The project is a "year in the life of a farmer's market." Most Saturday mornings this year I went to a local farm market and took pictures. I've got everything from tomato plants and spring peas in May to sweat-drenched shoppers/workers in August to Christmas wreaths carried by gloved hands n November. I've got 3000 images I'll have to cull down into the five to 10 minute range.

I'd like to put some music behind it, but I don't want to pay royalties for owned works. I understand there is public domain stuff around. Also, if possible, I'd like the ability to add my own voice-over.

This isn't being sold to anyone, and there's no commercial aspect involved. I'd just put it on the Web the same way I do with my photo site. My two hosting options, if they are options, are Smugmug where I have my photo galleries and Wordpress where I put my ravings and ranting into words.
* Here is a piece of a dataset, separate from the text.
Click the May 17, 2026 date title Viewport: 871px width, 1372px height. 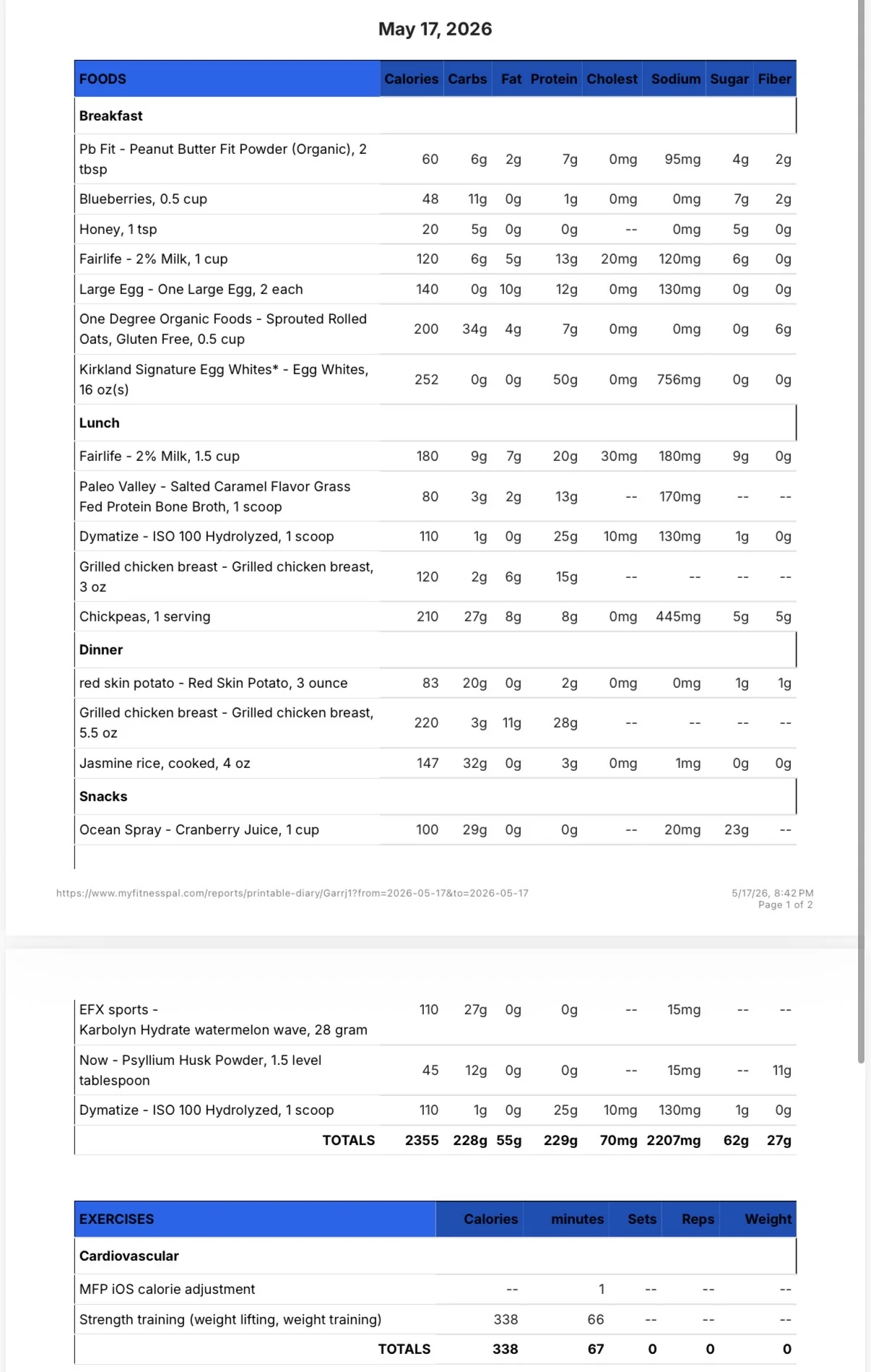(x=436, y=29)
If there's something free that can do this, I'd like to know. Failing that, I'm guessing there must be some sort of software that can be purchased -- economically, of course.

Thanks in advance!


----------



## distant.star (Dec 24, 2012)

.
Since no one seems to know, here's something I've come up with, finally:

http://www.photodex.com/proshow/compare

I'll probably go with the ProShow Gold.


----------



## awinphoto (Dec 24, 2012)

I didn't see your original post. A lot of pros use animoto. Creates HD video slideshows. Incorporates video and photos. They host the videos but you can control the themes, includes royalty free music, and you can download if you like and upload to YouTube/Vimeo if you wish.


----------



## distant.star (Dec 24, 2012)

.
Thanks Awin. I'll look into that.

It appears the programs turn a slide show into video format -- so any video host will do. I can even use Smugmug where I store my image files.


----------



## jonathan7007 (Dec 27, 2012)

Distant Star,
I heard good things about ProShow so bought that. Animoto hosting seems like it might be an issue for my customers I expect I will I do such "shows" for paying customers. But the real estate industry wants hosting, as they can't do that themselves. Individuals not at all.
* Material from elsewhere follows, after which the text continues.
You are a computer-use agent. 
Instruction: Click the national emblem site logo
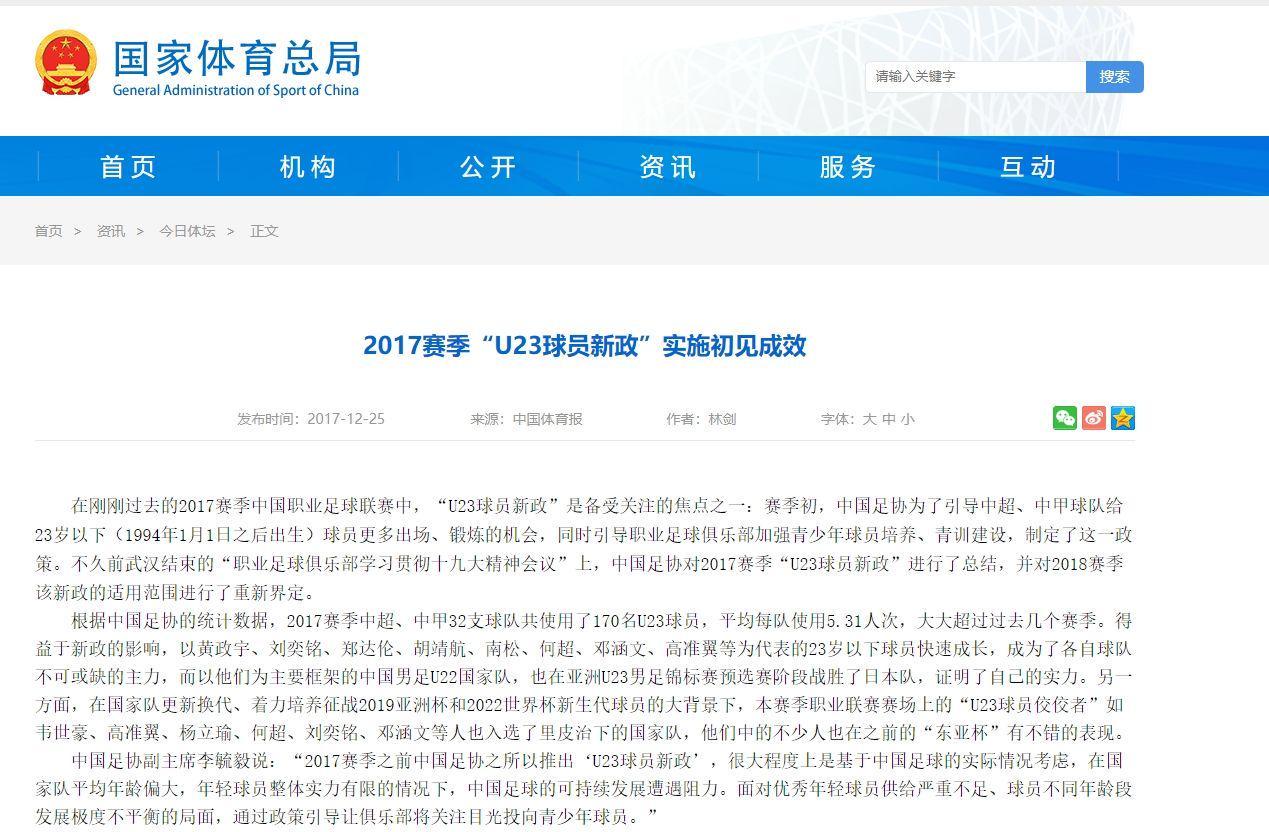click(x=65, y=60)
I did my first quick show the other day and I can see that there is a lot of customization possible. I can't compare the two production environments but you'll be able to do a lot with ProShow. I use "gold", too. Don't yet see anything I'd have to have in the next level, ""Producer"(?)

Note that I should have built a little extra "canvas" on my tighter verticals as the upper and lower edges will quickly roll up or down during many transitions. Horizontals no issue seen.

There are a lot of people using ProShow to produce event "video" or slide shows. It can render a show on a menued DVD, too.

I have no connection to ProShow's creators.

Jonathan7007


----------



## distant.star (Jan 18, 2013)

.
Thanks, this is helpful. I got the ProShow Gold, and I agree with everything you've said. Here's a first thing I put together just to try it out:

Murdering Camden





jonathan7007 said:


> Distant Star,
> I heard good things about ProShow so bought that. Animoto hosting seems like it might be an issue for my customers I expect I will I do such "shows" for paying customers. But the real estate industry wants hosting, as they can't do that themselves. Individuals not at all.
> 
> I did my first quick show the other day and I can see that there is a lot of customization possible. I can't compare the two production environments but you'll be able to do a lot with ProShow. I use "gold", too. Don't yet see anything I'd have to have in the next level, ""Producer"(?)
> ...


----------